Samstag, 18. Juli 2015

Zurückfahren durch zurückführen

Wir sind uns einig, daß wir den Antibiotikaeinsatz in der Massentierhaltung weiter zurückführen müssen", sagte ein Sprecher des Bundesverbraucherschutzministeriums im Heute-Journal.[1]

Erst wollte er, wie es in seinen Kreisen seit einiger Zeit üblich geworden ist, „zurückfahren“ sagen. Aber dann hat er wohl hier bei Deutsche Sprak nachgelesen und erfahren, daß sich das etwas idiotisch anhört. So richtig gelungen ist ihm die Alternative allerdings nicht. Zurückführen auf was oder wohin, möchte man doch gern wissen.






[1] 8.1.2012


Mittwoch, 1. Juli 2015

Schöpfer Himmels und der Erden

„Als Künstler werden heute meist die in der Bildenden Kunst, der Angewandten Kunst, der Darstellenden Kunst sowie der Literatur und der Musik kreativ tätigen Menschen bezeichnet, die Kunstwerke schaffen.“ (Wikipedia, 14.1.12)
Ein Zirkel muß das nicht sein. Es wäre ja möglich, daß „Kunstwerk“ nicht definiert wird als das, was Künstler schaffen, sondern unabhängig vom Begriff des Künstlers. Bewundernswert ist aber, daß es unser Autor geschafft hat, das Wort „kreativ“ unterzubringen, um dem Zeitgeist oder der Pflicht zu modischem Geschwätz Genüge zu tun. Immer häufiger findet man in letzter Zeit „die Kreativen“ als Synonym für „die Künstler“. Nun gibt es aber zugleich, und in rasender Zunahme begriffen, auch andere Kreative, z. B. die kreativen Wilden (die kommen in NRW vor, haben irgendwas mit Politik zu tun), die kreativen Strolche, die kreativen Botschafter, die kreativen Spezialisten mit guter Laune, die kreativen Mitdenker, die kreativen Zerstörer, und zwar im Manager-Magazin, und sogar kreative Industrien gibt es, was vielleicht ein neues Wort für Kulturindustrie ist und in diesem Fall mit Künstlern nichts zu tun haben kann, wie man seit Adorno weiß. Vor 50 Jahren gab es in Bayreuth (ich lebte damals dort) gar keine Kreativen, wenn ich mich richtig erinnere, zumindest ist mir keiner aufgefallen. Jetzt wimmelt es nur so von ihnen.
Ursprünglich wurde der Begriff Kreativität als Bezeichnung für alle Arten von schöpferischer Tätigkeit verwendet.“ (Wikipedia, Stichwort Kreativität) Heute nicht mehr, denn Kreativität besteht in der Neukombination von Informationen“ (ebd.), so daß also beispielsweise auch ein Journalist kreativ genannt werden könnte, und das wird ja doch keiner wollen.
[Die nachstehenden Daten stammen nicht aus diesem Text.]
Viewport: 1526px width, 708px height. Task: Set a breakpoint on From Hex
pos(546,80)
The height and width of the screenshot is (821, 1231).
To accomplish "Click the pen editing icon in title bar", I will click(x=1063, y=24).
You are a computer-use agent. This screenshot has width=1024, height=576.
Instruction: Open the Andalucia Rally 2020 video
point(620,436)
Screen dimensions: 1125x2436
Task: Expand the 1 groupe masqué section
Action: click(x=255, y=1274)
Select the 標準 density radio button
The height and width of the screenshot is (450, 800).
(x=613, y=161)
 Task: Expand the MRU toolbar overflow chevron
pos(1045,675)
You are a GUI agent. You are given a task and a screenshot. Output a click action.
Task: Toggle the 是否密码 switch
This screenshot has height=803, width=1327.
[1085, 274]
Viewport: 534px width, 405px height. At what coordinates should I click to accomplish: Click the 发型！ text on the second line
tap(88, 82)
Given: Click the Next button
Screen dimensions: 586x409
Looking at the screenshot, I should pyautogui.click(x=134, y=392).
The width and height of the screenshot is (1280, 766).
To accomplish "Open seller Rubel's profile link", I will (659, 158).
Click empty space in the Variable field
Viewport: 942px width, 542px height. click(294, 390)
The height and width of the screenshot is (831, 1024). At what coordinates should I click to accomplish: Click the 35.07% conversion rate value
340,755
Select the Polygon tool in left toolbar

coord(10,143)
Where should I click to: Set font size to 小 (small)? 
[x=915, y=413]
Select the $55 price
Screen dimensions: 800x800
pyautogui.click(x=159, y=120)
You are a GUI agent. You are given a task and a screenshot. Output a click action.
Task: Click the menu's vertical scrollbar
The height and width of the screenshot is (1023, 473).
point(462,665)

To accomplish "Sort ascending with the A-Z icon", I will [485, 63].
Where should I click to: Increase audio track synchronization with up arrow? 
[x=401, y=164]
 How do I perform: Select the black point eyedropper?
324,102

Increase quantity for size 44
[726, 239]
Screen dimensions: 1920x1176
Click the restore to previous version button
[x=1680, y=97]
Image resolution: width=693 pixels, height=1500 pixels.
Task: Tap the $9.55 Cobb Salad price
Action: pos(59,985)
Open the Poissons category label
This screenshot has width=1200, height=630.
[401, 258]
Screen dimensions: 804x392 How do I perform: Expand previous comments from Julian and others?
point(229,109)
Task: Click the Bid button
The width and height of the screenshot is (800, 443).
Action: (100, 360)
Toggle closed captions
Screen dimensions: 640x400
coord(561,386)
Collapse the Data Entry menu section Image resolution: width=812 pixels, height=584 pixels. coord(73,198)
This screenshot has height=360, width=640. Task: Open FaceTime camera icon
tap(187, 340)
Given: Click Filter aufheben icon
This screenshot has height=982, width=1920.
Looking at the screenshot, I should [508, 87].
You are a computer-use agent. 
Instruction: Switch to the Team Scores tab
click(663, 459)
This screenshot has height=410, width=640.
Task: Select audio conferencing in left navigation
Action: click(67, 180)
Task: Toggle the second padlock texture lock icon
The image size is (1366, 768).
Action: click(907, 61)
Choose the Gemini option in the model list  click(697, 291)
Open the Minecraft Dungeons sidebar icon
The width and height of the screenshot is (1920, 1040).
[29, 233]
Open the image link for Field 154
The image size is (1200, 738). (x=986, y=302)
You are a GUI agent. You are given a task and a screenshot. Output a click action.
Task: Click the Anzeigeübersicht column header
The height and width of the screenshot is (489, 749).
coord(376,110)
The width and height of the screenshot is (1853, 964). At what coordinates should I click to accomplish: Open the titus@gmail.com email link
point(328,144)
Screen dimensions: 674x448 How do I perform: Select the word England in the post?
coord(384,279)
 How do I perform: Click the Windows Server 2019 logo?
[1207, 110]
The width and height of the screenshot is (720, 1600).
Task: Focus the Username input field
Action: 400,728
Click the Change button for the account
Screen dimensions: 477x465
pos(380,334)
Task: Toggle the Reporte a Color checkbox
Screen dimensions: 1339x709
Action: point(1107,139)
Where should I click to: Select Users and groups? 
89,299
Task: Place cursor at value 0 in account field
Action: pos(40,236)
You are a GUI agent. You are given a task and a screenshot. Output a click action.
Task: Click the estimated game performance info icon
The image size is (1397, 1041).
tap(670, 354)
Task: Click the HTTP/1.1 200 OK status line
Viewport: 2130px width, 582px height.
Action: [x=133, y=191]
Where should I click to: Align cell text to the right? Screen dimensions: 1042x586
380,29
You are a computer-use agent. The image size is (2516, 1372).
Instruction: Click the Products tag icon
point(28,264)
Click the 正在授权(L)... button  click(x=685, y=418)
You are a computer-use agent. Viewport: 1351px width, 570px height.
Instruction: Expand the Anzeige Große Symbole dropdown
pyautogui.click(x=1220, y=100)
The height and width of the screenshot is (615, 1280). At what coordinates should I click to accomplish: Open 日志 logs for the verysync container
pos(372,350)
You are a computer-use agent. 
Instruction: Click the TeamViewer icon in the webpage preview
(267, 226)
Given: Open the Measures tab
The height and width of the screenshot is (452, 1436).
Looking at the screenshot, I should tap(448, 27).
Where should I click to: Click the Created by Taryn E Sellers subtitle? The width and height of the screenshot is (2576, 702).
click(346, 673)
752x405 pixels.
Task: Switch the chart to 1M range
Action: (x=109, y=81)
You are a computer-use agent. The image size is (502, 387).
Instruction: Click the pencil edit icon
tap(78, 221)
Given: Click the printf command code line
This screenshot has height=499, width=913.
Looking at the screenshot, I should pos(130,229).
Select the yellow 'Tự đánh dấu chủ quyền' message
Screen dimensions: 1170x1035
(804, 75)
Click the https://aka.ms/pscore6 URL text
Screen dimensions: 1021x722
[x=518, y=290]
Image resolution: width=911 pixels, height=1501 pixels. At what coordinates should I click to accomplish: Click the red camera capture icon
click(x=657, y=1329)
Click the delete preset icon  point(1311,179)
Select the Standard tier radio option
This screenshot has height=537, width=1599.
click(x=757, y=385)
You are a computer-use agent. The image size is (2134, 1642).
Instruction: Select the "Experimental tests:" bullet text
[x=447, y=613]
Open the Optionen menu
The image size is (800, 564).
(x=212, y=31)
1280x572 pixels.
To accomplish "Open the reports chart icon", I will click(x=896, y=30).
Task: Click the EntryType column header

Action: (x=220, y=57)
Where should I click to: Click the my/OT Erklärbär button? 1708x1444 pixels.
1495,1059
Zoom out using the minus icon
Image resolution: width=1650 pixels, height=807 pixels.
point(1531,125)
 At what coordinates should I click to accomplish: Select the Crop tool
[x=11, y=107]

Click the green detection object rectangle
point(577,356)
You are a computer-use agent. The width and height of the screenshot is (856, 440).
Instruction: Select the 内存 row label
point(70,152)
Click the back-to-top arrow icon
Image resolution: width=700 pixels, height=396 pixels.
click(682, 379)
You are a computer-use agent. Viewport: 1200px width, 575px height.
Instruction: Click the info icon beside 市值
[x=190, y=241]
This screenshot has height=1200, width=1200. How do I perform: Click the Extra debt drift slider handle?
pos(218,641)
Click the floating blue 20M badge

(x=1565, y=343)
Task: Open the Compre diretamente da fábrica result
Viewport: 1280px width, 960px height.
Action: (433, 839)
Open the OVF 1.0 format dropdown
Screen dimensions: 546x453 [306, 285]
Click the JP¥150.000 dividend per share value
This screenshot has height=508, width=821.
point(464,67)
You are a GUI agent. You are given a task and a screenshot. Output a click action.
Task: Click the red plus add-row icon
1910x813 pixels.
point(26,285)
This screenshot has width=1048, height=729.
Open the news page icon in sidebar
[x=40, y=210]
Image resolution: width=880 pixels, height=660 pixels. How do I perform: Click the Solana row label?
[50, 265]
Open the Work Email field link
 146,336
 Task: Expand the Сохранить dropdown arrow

Übrigens: „schöpferisch“ habe ich mit „Google“ ca. 390.000 mal gefunden, kreativ ca. 37 Millionen mal. Wahrscheinlich mag man „schöpferisch“ nicht mehr sagen, damit man nicht in den Verdacht gerät, ein religiöser Mensch, der an den Schöpfer glaubt, zu sein, denn das gilt ja irgendwie als old-school oder old-fashioned oder so ähnlich. Daß creator auch in der Bibel steht und Schöpfer heißt, scheint man vergessen zu haben.